チャム塔は古代のチャムパ王国の宗教的建築物であり、ヒンドゥー教の建築芸術の特徴を示しています。現在、ベトナムにはおよそ50つのチャム塔が残っており、中部沿海各省に点在しています。建設されてから5~600年を経た塔があるし、千年の歴史を持つ塔もあります。では、今回はチャム塔についてご紹介します。
ヒンドゥー教において、チャム塔はバラモン教の典型的な建築様式の一つの形式であり、塔の先は常にとがっています。それも神秘的なメルーマウントのシンボルで、神々が住みつくところです。
国内外の研究者によりますと、建築様式に関して、ビンディンのチャム塔は華麗に設計され、東南アジアで最大規模となっています。また、カンボジアのアンコールワット遺跡などは石を組み合わせで建てられた一方、チャム塔は煉瓦で組み建てられています。模様は煉瓦に彫刻されていますが、建築様式としては珍しいものです。
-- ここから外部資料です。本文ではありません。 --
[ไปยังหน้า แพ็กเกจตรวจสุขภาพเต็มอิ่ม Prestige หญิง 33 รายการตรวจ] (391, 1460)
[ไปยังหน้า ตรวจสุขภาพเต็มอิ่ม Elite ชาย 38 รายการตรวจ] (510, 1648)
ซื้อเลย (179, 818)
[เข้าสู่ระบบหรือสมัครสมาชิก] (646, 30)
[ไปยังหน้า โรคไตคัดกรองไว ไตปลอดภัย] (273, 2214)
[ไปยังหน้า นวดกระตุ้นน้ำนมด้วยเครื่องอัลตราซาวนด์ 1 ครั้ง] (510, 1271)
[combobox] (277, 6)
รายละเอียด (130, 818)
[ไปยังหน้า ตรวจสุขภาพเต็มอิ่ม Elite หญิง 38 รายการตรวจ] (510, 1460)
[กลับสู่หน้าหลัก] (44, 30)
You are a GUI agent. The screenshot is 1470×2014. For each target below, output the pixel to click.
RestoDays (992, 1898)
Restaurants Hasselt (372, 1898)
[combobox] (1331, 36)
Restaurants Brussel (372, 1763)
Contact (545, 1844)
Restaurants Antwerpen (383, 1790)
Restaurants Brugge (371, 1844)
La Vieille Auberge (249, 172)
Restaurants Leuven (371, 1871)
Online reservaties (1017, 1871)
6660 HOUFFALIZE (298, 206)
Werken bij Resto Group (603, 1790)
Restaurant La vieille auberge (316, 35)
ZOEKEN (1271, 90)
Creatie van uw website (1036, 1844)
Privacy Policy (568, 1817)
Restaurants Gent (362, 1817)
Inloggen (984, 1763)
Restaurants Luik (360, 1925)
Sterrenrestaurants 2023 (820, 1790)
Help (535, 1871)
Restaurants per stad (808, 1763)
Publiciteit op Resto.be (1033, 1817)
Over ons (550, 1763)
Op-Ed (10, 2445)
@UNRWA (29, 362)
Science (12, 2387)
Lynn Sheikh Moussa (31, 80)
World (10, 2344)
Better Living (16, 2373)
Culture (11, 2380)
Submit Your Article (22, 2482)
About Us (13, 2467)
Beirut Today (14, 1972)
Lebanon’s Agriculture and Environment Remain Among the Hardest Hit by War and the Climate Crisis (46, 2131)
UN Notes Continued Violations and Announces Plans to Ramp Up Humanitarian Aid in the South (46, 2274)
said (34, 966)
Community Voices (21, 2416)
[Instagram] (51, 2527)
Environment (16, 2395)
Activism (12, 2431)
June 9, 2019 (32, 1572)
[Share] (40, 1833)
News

国家文化遺産評議会議員で、東南アジア研究院のゴ・バン・ゾアイン準教授は次のように語りました。
(テープ)
「煉瓦で組み建てられた建築物であれば、寿命は最長でもおよそ1世紀ですが、チャンパ王国の塔はいずれも7~800年、ひいては千年もの歴史を持っています。建造物にはセメントや漆喰などの接着剤を使った形跡はないようです。塔の煉瓦の壁に模様が美しく刻まれています。こうした建築はチャンパ王国でしか出来ないかもしれません。」
伝統的なチャムの塔は正方形で、多層になっていて、主に2つの部分:四角の本体ブロックと曲線のピラミッドから成ります。塔の各コーナーには両手を上げて塔の屋根を支える神聖な「神の鳥」といわれるガルーダがあります。当時期のチャム民族の宗教的建築の様式は華麗性を現しますが、装飾がうるさくなく、各ブロックが重層的にアーチが収まり、先が撥ね上がり槍の形になり強い印象を作っています。研究者らはおよそ50のチャム塔を研究した結果、チャム塔は地元で製造された煉瓦で建てられた。この煉瓦は現在の煉瓦と違い特性を持つものである」と指摘しています。さきほどのゾアイン準教授は次のように語りました。
(テープ)
「チャム族の煉瓦は私たちの煉瓦と違います。中部で同じように生産されたものですが、チャム族の煉瓦は私たちのものより軽いです。例えば、私たちの煉瓦は2キロですが、チャム族のは1・5キロです。また、チャム族の煉瓦は軟らかく、柔軟です。私たちの煉瓦は硬く、曲げたら壊れてしまいます。」
現在、ベトナムには国内的知名度はもちろん、世界でもよく知られているミーソン遺跡群が残っています。1999年に、同遺跡群はUNESCOにより、世界文化遺産として認定されました。ミーソン遺跡群管理委員会のレ・スアン・ティエン委員は次のように話しました。 (テープ)
「2005年から、ベトナムの科学者たちはイタリアのミラノ大学の協力を得て、塔の修復・補強のため、煉瓦を作り始めました。しかし、新しく製造した煉瓦はかつてチャム族が作った煉瓦と比べて、質は低いです。チャンパの建塔工人の腕は素晴らしいと思います。」
千年以上にわたり、チャム塔は堅固に存在して、大きな文化・芸術の価値を含んでいます。中部の強い日差しや激しい雨はチャム塔の華麗さをいろあせさせることはありません。